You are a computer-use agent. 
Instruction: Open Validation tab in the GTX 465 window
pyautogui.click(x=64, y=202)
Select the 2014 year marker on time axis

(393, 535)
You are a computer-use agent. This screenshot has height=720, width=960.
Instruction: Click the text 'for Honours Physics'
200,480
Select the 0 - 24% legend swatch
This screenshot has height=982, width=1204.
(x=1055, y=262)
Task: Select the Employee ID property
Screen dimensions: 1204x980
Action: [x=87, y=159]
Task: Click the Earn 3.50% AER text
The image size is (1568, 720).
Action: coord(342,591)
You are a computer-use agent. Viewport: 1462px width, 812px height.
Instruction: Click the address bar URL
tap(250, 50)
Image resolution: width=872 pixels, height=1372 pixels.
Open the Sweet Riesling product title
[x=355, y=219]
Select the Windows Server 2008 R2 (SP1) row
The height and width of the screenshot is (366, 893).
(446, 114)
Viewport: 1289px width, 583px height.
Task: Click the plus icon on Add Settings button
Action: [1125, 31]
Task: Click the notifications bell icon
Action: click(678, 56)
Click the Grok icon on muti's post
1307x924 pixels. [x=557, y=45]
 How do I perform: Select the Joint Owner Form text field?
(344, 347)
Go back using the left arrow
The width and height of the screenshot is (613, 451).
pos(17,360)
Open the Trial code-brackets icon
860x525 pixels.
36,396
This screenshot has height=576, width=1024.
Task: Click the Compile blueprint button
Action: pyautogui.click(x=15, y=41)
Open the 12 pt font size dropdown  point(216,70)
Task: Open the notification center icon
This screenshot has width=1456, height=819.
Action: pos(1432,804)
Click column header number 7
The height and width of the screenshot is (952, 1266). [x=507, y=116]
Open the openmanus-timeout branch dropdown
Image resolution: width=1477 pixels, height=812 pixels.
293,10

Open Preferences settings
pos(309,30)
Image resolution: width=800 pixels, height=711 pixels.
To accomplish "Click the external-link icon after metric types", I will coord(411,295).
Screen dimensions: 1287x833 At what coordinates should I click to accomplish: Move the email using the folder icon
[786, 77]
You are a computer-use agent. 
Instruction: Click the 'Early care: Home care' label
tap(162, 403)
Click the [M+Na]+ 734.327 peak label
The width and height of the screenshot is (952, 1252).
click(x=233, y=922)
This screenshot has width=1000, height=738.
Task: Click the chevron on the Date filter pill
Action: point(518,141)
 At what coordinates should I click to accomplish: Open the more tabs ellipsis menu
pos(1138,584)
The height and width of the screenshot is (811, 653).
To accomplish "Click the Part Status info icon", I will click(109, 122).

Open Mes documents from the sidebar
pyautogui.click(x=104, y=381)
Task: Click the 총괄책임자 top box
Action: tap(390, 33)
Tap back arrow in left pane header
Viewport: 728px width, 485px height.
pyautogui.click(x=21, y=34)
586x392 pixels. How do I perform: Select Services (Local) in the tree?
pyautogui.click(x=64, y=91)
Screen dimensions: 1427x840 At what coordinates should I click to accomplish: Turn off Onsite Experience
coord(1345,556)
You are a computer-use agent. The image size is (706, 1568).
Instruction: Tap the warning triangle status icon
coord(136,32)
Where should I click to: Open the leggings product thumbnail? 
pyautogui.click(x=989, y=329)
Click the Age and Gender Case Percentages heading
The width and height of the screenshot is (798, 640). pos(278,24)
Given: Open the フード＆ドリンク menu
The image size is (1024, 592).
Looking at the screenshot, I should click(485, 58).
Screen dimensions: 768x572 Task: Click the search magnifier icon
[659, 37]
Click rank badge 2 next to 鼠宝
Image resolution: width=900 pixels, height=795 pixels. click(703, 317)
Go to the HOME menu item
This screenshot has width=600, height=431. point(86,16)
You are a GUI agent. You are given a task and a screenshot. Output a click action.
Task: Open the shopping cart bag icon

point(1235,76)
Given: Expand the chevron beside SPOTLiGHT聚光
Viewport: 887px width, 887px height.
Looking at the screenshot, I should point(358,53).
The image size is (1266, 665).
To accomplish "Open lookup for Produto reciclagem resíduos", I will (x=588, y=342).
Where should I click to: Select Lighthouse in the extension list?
-------------------------
Your answer should be a single number: the count of lines in the data that include the word "dropdown".

RESULT OF THE EXERCISE
2